PROBLEM REQUIREMENTS — Format the data from the line containing "Where should I" down to the line containing "[x=50, y=342]", both included, as a two-column CSV with the columns instruction and answer. Each row should pair one instruction with its answer, with every field in quotation marks and line breaks replaced by spaces.

— Start LISTED RECORDS —

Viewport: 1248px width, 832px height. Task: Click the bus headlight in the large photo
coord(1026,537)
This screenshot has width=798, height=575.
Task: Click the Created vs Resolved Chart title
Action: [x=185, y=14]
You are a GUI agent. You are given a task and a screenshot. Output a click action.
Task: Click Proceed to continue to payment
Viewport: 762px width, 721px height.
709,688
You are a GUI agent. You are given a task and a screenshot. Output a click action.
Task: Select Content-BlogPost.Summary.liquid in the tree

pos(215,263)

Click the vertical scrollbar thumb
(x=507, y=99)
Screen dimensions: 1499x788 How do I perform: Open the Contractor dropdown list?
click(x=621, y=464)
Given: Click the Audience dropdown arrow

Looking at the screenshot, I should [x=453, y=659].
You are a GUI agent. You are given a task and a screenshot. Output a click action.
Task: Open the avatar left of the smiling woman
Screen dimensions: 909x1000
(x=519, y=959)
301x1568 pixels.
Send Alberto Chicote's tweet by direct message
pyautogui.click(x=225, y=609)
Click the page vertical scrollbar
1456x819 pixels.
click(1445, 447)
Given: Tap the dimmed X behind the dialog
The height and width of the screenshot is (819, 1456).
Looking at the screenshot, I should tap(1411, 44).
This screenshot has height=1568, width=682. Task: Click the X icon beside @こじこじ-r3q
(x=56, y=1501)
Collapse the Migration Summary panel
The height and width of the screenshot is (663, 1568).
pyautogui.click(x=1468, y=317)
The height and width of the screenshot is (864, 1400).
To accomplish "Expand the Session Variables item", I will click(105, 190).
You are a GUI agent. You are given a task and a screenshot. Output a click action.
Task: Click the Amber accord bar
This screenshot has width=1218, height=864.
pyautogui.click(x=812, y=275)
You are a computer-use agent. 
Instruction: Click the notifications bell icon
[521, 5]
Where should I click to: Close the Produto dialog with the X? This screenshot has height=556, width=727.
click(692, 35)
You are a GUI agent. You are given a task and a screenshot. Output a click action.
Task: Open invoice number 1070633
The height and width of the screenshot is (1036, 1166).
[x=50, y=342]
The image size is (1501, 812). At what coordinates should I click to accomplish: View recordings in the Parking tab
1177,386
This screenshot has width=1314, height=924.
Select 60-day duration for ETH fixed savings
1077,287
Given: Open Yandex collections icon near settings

— End LISTED RECORDS —

ANSWER TO THIS TASK —
instruction,answer
"Where should I click to: Close the Produto dialog with the X? This screenshot has height=556, width=727.","click(692, 35)"
"You are a GUI agent. You are given a task and a screenshot. Output a click action. Task: Open invoice number 1070633 The height and width of the screenshot is (1036, 1166).","[x=50, y=342]"